Entries on where items appear:
— BEGIN —
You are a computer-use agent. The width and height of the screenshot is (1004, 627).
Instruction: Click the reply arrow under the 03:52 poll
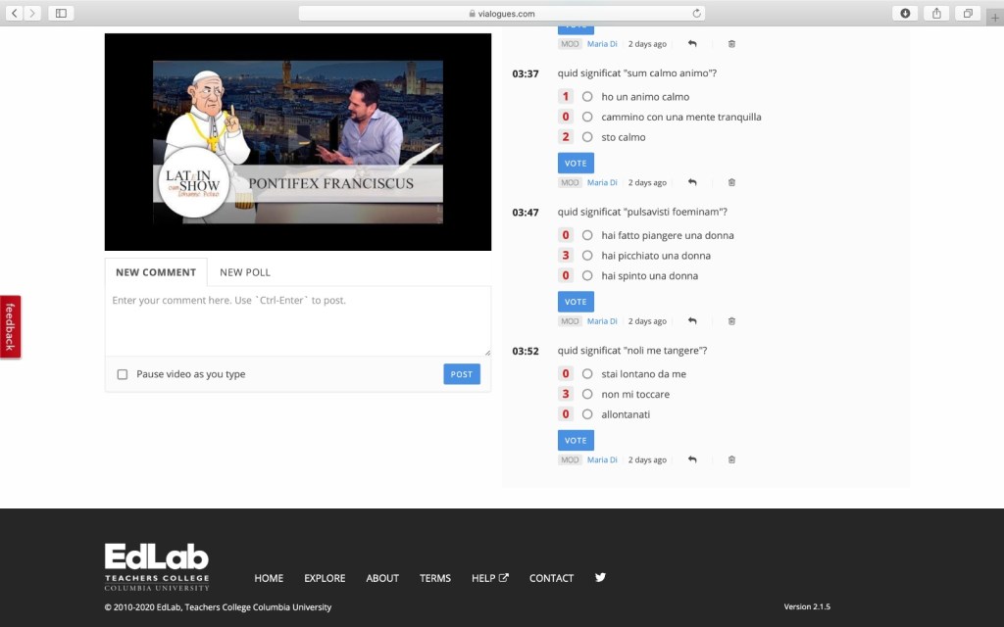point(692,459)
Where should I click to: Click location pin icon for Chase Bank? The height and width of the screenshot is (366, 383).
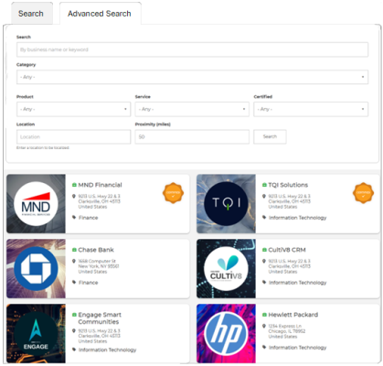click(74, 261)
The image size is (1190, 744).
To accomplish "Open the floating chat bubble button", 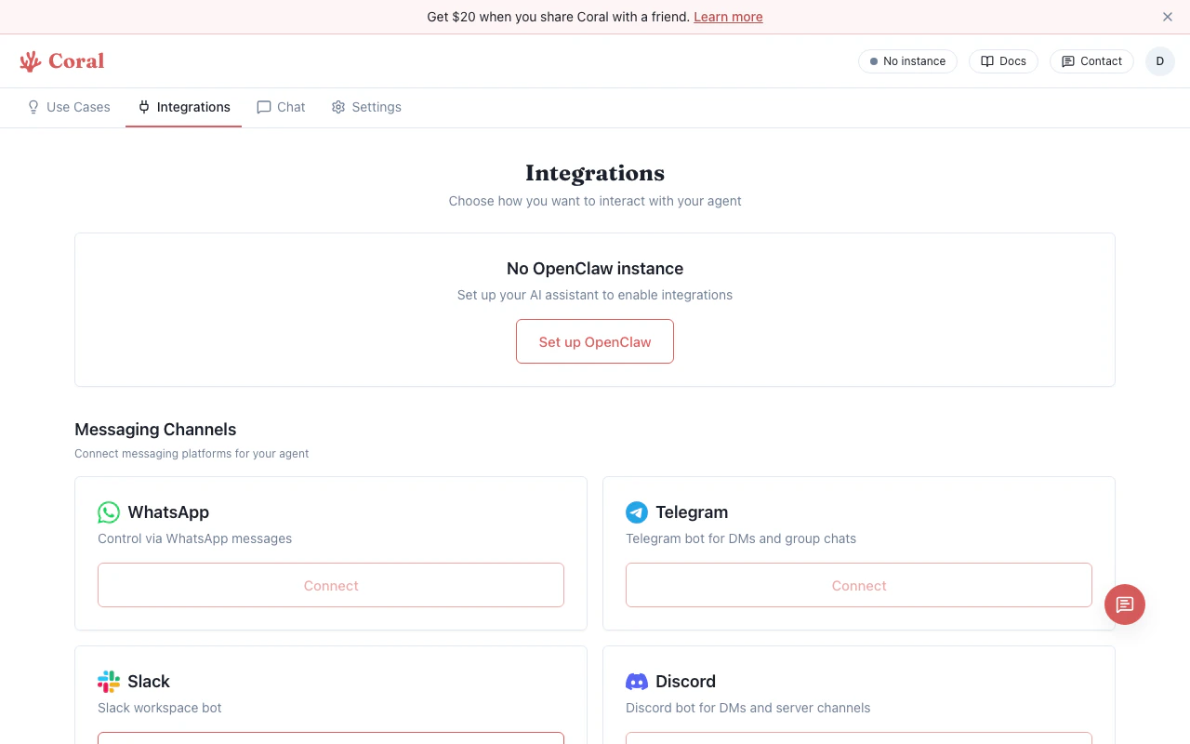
— END —
> [What is expected]:
Retype every one of the records above verbatim, omitting the pictures from your answer.

> [Answer for this exercise]:
You are a computer-use agent. The width and height of the screenshot is (1004, 627).
Instruction: Click the reply arrow under the 03:52 poll
point(692,459)
Where should I click to: Click location pin icon for Chase Bank? The height and width of the screenshot is (366, 383).
click(74, 261)
The image size is (1190, 744).
To accomplish "Open the floating chat bubble button", 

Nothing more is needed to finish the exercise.